Николас Спайкмен утверждал, что «география есть наиболее фундаментальный фактор внешней политики, поскольку это наиболее постоянный фактор»[47]. Ему вторит современный автор, журналист, исследователь и в недавнем прошлом один из глашатаев американских неоконсерваторов Роберт Каплан. Утверждая, что «география не есть синоним фатализма», он тем не менее делает многозначительную оговорку: «Она является основным ограничителем и подстрекателем действий государства». В этом можно усмотреть одно из объяснений того, почему геополитические концепции, многим из которых уже более ста лет, до сих пор оказывают серьезное, а порой и решающее влияние на принятие решений американским руководством. В самом деле, фундаментальные факторы географии остаются неизменными. Например, тот факт, что США по сути являются островом, омываемым двумя океанами, а Европа представляет собой ни что иное, как большой мыс, выступающий из евразийского континента.

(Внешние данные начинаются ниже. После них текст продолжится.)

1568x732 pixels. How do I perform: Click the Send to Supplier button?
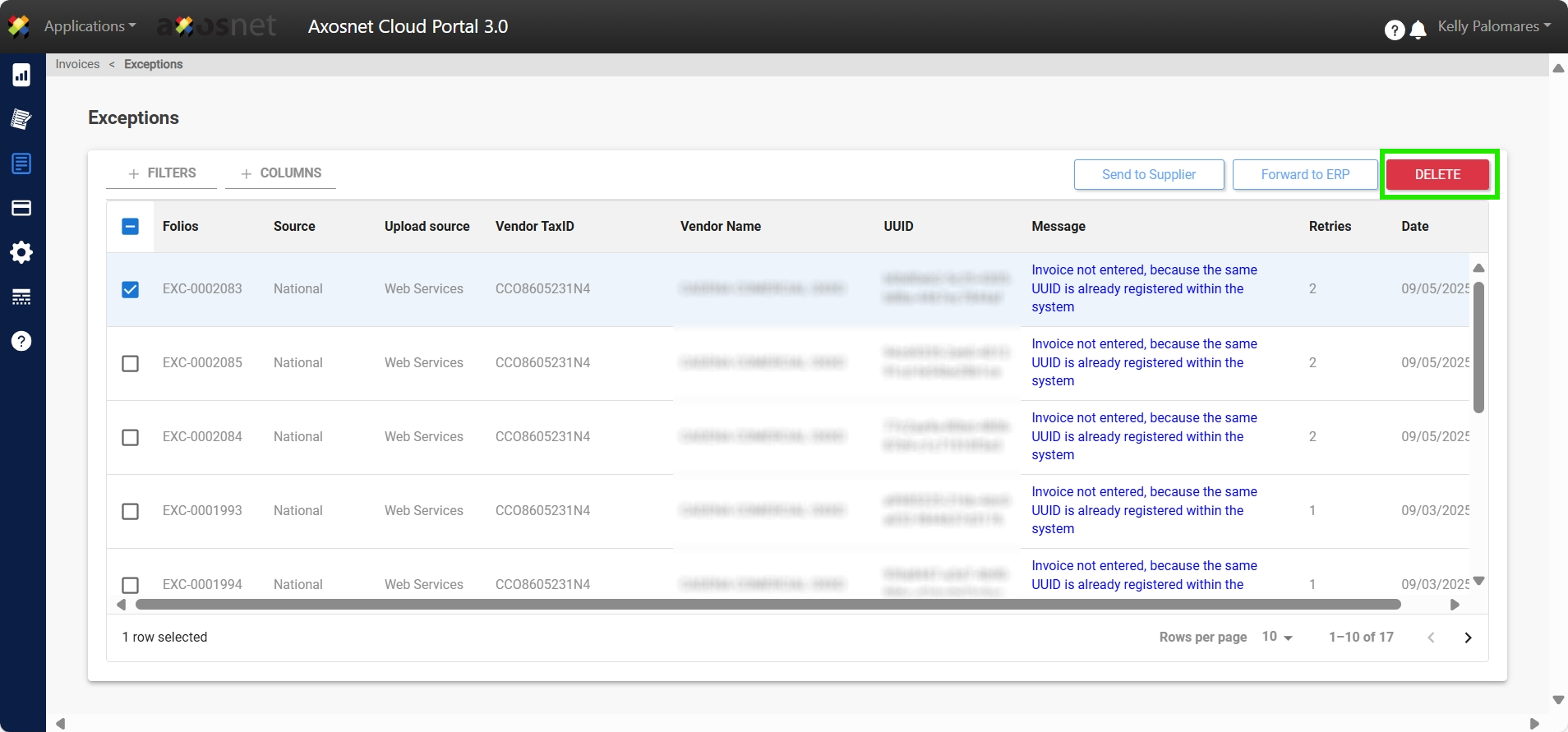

После окончания холодной войны возникло мнение о том, что геополитика исчерпала себя и к началу XXI века прекратит свое существование в эпоху стремительного распространения либеральных демократий по всему миру. Однако наряду с этой быстро дискредитировавшей себя идеей развивалась и другая точка зрения, согласно которой геополитика исчерпает себя в силу бурного технологического развития человечества. Речь шла, например, о распространении информационных технологий, транспорта и, конечно, революционных изменениях в области способов и методов ведения войны. Действительно, может показаться, что география уходит на второй план в нашу эпоху, когда авиация может подняться с баз на своей территории или в крайнем случае с палубы авианосца и, преодолев моря и горные хребты, нанести удар по противнику. Еще меньшее значение должен иметь географический фактор для таких активно разрабатываемых в наши дни технологий, как глобальный молниеносный неядерный удар, в рамках которого вооруженные силы США надеются получить возможность поразить высокоточными гиперзвуковыми ракетами любую цель в любой точке земного шара в течение часа после получения приказа об атаке.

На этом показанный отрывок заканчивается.